I write not only as a keen observer of political affairs, but as a concerned citizen troubled by recent ugly trends in our democratic landscape.…

I write not only as a keen observer of political affairs, but as a concerned citizen troubled by recent ugly trends in our democratic landscape.

In the aftermath of the tribunal’s decision on the Kano State 2023 gubernatorial election, an urge to pen my thoughts gripped me. I hesitated, skeptical of the echoes of similar cases and mistrials dismissed at the appellate court for lack of merit.

My optimism peaked, believing the Kano case to be no exception. As the facts of the case were apparent to any keen observer like me, I did not doubt that the case was destined to meet a stern and total rejection from the lordships of the appeal court. All my hopes were dashed when the judges delivered their verdict which generated controversies across the nation and beyond. The whole judicial sector was brought under ridicule and intense scrutiny for such an openly biased but unexpected ruling.
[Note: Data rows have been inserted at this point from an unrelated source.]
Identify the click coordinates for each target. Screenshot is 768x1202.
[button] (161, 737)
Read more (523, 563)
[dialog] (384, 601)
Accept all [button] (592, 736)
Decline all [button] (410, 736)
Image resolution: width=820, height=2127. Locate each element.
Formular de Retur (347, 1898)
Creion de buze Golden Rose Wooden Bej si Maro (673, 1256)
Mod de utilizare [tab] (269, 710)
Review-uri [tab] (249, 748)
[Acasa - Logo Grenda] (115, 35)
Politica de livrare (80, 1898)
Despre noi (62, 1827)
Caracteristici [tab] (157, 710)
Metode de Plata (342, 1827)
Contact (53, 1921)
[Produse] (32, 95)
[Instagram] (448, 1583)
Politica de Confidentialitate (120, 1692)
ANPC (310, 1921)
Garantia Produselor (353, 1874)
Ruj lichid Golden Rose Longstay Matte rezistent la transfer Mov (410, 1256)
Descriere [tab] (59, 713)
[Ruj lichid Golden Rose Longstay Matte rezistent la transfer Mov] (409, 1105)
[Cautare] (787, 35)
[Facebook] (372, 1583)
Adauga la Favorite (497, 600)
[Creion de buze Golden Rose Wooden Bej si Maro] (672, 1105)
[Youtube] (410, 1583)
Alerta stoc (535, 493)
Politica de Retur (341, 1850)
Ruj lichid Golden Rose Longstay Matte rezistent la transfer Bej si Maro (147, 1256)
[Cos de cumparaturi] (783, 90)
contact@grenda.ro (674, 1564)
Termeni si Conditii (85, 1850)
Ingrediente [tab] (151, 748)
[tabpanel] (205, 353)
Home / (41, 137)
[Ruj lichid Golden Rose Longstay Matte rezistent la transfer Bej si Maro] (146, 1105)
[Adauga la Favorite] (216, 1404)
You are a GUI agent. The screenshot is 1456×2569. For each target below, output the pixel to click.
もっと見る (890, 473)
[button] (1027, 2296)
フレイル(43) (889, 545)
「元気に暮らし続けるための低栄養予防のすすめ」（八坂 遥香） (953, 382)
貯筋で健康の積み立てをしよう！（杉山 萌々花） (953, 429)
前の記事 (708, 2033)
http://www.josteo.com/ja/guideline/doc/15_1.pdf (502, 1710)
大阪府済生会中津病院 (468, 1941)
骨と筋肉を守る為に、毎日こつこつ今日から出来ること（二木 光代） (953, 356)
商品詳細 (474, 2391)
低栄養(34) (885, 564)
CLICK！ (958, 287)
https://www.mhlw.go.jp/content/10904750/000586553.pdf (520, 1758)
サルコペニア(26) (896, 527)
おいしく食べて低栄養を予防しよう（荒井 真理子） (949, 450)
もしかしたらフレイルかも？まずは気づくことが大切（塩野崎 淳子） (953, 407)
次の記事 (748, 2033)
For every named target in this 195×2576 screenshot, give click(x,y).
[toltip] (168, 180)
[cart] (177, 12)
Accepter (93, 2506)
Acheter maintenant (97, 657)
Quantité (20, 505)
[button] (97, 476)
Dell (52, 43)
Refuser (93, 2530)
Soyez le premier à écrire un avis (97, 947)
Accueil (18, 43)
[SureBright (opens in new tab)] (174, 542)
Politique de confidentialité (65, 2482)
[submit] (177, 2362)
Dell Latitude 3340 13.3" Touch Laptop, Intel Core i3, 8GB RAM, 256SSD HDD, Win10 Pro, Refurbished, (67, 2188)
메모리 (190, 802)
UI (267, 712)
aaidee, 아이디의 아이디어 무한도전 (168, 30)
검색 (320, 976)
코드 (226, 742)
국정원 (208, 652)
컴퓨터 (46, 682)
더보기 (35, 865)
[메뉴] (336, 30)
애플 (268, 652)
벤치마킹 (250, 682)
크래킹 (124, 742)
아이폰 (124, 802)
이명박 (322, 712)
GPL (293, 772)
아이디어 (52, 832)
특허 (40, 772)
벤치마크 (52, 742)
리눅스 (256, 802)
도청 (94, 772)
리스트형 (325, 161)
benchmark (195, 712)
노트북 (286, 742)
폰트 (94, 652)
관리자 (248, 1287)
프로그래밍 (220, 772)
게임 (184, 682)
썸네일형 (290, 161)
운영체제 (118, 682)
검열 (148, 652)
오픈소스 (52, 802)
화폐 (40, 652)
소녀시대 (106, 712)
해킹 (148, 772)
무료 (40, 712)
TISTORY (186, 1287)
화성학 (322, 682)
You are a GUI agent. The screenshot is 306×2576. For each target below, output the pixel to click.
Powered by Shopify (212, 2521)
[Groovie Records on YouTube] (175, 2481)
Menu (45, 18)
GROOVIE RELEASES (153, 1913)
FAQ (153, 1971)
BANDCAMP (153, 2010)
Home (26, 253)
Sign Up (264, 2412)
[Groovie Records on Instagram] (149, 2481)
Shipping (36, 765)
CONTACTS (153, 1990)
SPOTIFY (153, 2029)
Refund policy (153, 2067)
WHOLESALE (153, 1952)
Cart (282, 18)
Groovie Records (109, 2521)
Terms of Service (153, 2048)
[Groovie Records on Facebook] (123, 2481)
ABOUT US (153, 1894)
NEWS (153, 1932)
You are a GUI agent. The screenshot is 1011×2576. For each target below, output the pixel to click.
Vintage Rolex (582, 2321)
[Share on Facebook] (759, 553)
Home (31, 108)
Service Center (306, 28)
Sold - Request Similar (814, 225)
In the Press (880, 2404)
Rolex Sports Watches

In the wake of the contentious appeal court ruling, I cannot help but declare it a departure from justice. The courts, in their wisdom, have veered into the realm of perverse decisions. Both courts had clearly affirmed in their several consistent rulings, one of which was Buhari vs Obasanjo (2005), that a membership register is not the only proof of party membership. The courts further held that membership cards, nomination forms, and even a statement on oath of a candidate affirming their membership of a party, can stand to prove one’s party membership.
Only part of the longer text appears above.